Partager un rêve éveillé dans les tourments de la création, c'est ce qu'offre la compagnie Galatée au théâtre de la Poudrière. Cette troupe amateure a choisi de jouer «Rêves», une pièce de Wajdi Mouawad, auteur reconnu, Libanais vivant au Québec.

07 févr. 2006, 12:00

A priori, l'idée de base est déjà rebattue: un écrivain en mal d'inspiration dans une chambre d'hôtel. Mais c'est écrit par un auteur surprenant, qui se moque des bornes habituelles entre les genres. Il mélange onirisme et réalisme, poésie et humour, envolée lyrique et quotidien des plus banals.

Etat quasi hypnotique

Portés par une interprétation plutôt convaincante, les mots entraînent le spectateur dans cet état quasi hypnotique qu'est celui de l'inspiration. Pourtant sortis de la tête de l'auteur, joué par Yves Bourquin, ses personnages le harcèlent et son imagination le tyrannise. La guerre est un thème récurrent de l'oeuvre de Wajdi Mouawad. Il a quitté le Liban à 8 ans, au début de la guerre fratricide qui déchira ce pays, autrefois appelé la Suisse de l'Orient. Heureusement, les incursions intempestives du réel apportent humour, légèreté et spontanéité.
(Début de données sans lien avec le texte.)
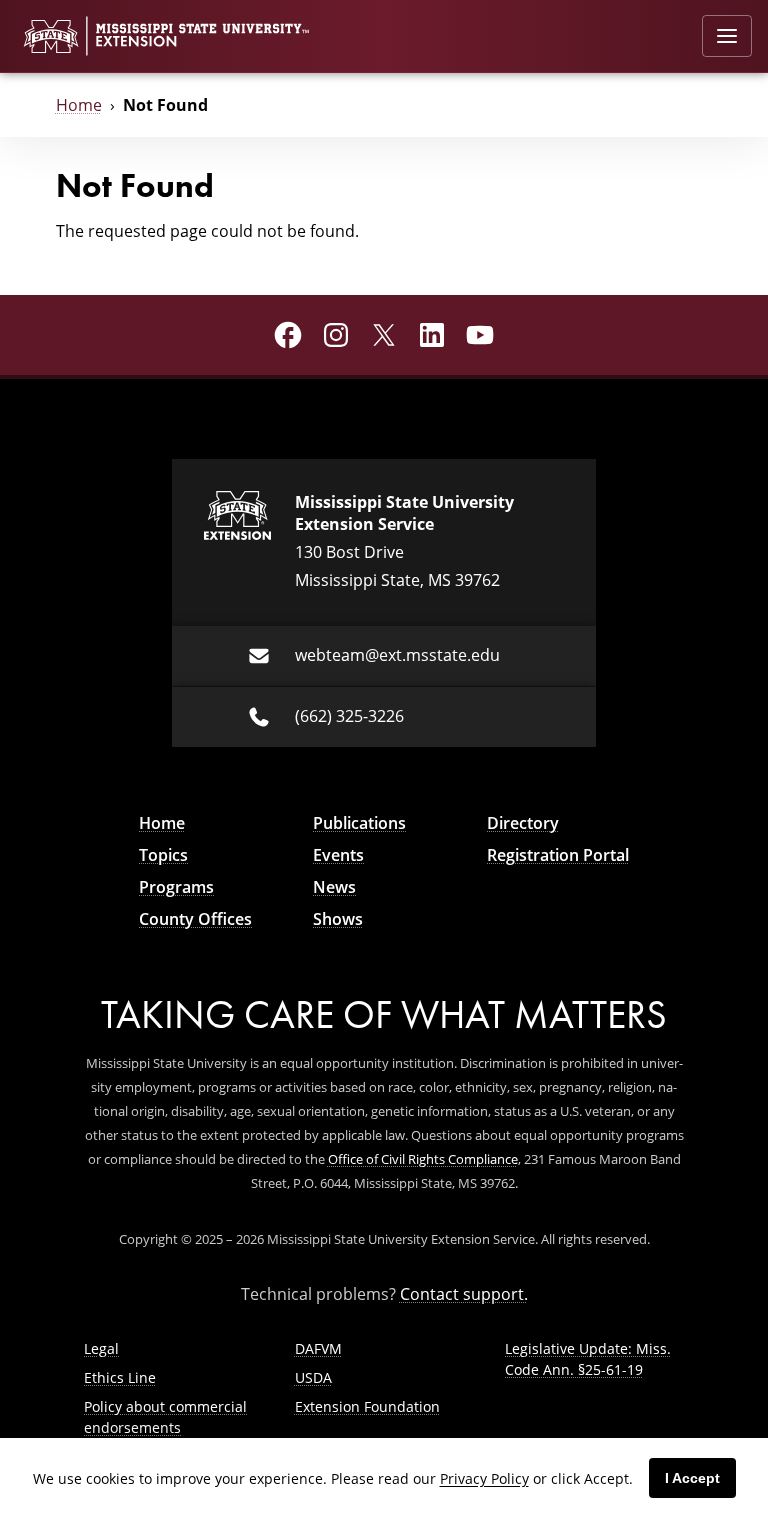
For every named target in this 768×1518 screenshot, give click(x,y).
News (334, 887)
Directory (523, 823)
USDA (313, 1377)
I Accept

Une tâche ardue que de mettre en scène un tel texte. Homme de théâtre très présent sur la scène professionnelle, le Neuchâtelois Robert Sandoz s'y est attelé. Le décor noir et blanc de la chambre d'hôtel recèle des caches inattendues d'où sortent les comédiens. La mise en espace et l'effet visuel sont réussis: trois couleurs et pas de frontière au décor, une porte à la Magritte qui s'ouvre sur l'inconnu du rêve. De bonnes idées pour traduire cette zone grise entre réel et imaginaire, cependant le nombre de comédiens (onze) et peut-être l'abondance d'effets finissent par noyer le texte. / ACU

Neuchâtel, Théâtre de la Poudrière, encore jeudi 9, vendredi 10 et samedi 11 février à 20h30, dimanche 12 à 17h. Saint-Aubin, Théâtre de la Tarentule, 22 avril. La Chaux-de-Fonds, Beau-Site TPR, 30 septembre.